Secondary outcomes included the estimated treatment effect of sacubitril/valsartan versus ramipril on the composite MACE endpoint. Using Auto-MACE, the hazard ratio was 0.91 (95% CI: 0.78-1.07), while using CEC adjudication, the hazard ratio was 0.90 (95% CI: 0.77-1.05). These results are very similar, suggesting that AI-based adjudication could yield comparable treatment effect estimates.
Safety and tolerability data were not reported in this analysis. The study did not provide details on adverse events, serious adverse events, or discontinuations. The focus was solely on the performance of the AI adjudication system compared to the standard CEC process.
Compared to prior landmark studies, this is one of the first large-scale evaluations of AI-based adjudication in a cardiovascular outcomes trial. Previous studies have used traditional CEC adjudication as the gold standard, and this study attempts to validate an automated alternative. The high agreement for confident events is encouraging, but the lower agreement for all events highlights the need for human oversight.
Key methodological limitations include the lack of reporting on the specific training data for the AI models, potential selection bias in which events were deemed confident, and the absence of a prospective validation in a separate trial. The study also did not report the time or cost savings associated with Auto-MACE, which would be important for practical implementation.
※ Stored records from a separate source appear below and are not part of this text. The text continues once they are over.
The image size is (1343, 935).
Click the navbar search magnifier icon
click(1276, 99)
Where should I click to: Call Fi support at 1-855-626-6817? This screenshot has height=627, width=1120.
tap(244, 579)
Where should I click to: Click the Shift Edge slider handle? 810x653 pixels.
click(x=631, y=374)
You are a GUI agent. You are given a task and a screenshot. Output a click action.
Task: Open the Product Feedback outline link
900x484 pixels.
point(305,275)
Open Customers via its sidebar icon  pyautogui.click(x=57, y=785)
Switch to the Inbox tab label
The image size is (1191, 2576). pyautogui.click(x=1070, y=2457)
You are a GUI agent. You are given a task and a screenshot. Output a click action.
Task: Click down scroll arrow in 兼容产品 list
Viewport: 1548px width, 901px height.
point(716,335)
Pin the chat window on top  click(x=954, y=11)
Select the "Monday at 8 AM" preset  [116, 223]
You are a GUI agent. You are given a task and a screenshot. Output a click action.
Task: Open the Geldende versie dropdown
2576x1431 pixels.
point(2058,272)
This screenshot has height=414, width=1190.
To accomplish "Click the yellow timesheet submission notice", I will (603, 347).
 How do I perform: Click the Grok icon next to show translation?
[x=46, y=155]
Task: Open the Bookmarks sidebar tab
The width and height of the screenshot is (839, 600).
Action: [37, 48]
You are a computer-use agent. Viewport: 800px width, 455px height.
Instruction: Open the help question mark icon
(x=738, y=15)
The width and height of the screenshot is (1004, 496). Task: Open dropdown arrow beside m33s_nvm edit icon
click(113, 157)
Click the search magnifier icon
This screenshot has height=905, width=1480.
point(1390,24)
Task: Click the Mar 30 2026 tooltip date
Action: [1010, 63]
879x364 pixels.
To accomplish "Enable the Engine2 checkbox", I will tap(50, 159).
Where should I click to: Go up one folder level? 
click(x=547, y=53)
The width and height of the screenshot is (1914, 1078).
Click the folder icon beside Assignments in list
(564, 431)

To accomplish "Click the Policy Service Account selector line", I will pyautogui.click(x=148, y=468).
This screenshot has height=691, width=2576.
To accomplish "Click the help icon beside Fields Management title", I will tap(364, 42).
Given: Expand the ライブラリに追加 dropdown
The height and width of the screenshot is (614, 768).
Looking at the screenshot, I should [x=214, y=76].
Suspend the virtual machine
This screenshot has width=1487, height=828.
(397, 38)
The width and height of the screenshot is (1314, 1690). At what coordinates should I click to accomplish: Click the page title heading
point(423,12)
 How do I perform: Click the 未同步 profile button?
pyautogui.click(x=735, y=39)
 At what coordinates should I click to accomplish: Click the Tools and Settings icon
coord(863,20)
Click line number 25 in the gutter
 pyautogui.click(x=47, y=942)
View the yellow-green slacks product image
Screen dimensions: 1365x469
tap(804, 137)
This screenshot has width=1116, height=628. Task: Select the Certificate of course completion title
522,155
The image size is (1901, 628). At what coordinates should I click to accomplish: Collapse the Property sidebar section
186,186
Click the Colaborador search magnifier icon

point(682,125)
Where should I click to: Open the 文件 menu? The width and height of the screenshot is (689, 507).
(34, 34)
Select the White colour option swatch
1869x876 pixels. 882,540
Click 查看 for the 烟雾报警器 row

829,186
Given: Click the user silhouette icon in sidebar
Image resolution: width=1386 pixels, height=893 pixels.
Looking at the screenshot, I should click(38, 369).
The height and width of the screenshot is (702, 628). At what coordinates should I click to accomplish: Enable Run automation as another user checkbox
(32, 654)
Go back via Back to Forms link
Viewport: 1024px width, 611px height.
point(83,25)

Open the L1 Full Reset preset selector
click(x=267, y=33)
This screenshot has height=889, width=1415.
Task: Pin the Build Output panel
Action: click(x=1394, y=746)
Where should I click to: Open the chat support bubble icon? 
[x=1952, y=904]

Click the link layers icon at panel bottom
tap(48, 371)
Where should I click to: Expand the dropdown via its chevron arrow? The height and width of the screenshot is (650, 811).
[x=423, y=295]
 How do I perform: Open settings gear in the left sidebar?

Clinically, these results suggest that AI-based adjudication could potentially reduce the workload of CECs by handling a subset of events with high confidence, while uncertain events still require human review. However, the lower agreement for all events (especially MIs) means that full replacement of human adjudication is not yet supported.
Unanswered questions include the generalizability of Auto-MACE to other trial populations, the impact on trial timelines and costs, and the optimal threshold for confident adjudication. Further research is needed to validate these findings in prospective settings and to assess the clinical and operational implications.